PROBLEM DESCRIPTION. Where a line of the listing below includes the word "will", reproduce that line.

(EXCERPTED DATA Opens)

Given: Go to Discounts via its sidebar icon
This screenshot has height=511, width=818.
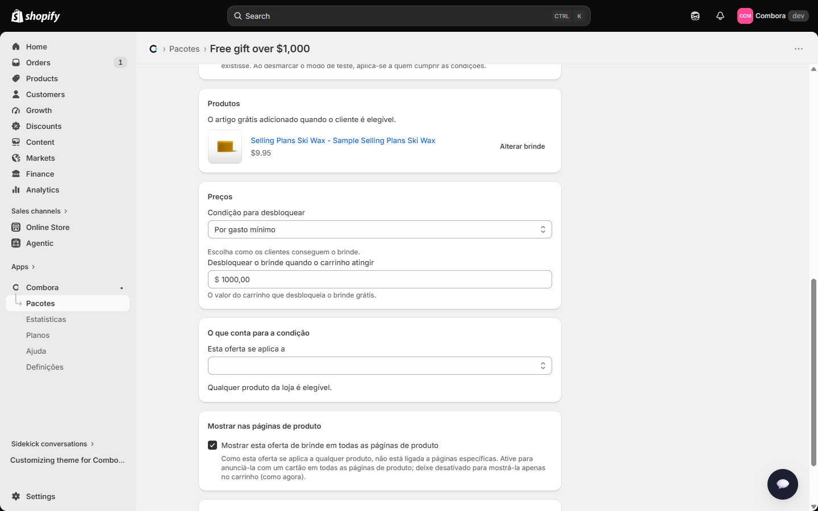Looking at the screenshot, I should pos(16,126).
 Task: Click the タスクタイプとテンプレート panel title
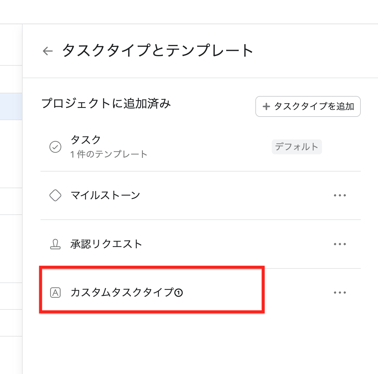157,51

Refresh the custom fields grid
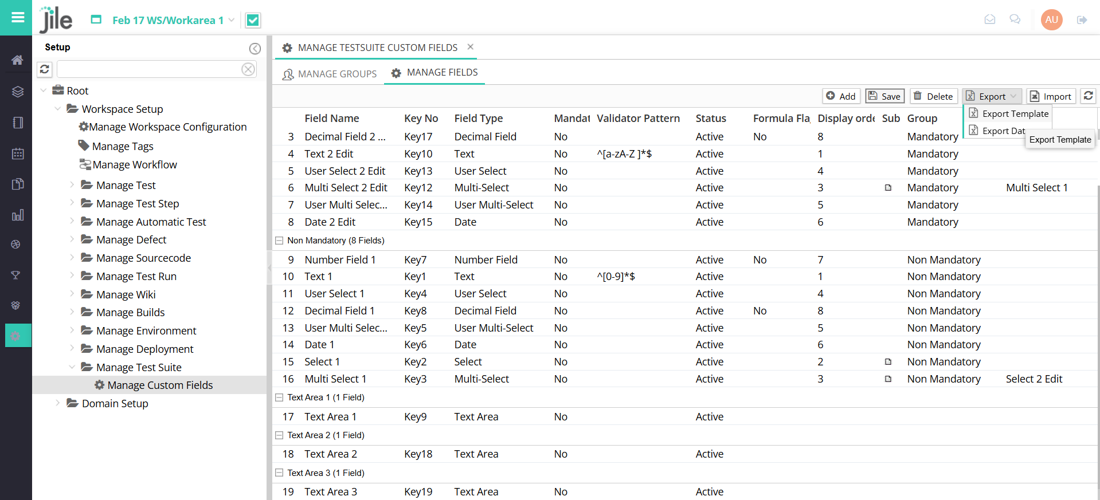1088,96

(EXCERPTED DATA Closes)
(EXCERPTED DATA Opens)

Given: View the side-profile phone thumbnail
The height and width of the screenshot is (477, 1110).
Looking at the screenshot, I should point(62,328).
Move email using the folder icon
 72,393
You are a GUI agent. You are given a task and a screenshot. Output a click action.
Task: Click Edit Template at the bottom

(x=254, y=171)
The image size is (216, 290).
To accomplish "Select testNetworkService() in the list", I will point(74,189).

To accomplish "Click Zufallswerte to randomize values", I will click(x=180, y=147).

(EXCERPTED DATA Closes)

EXERCISE ANSWER.
To accomplish "Select testNetworkService() in the list", I will point(74,189).
To accomplish "Click Zufallswerte to randomize values", I will click(x=180, y=147).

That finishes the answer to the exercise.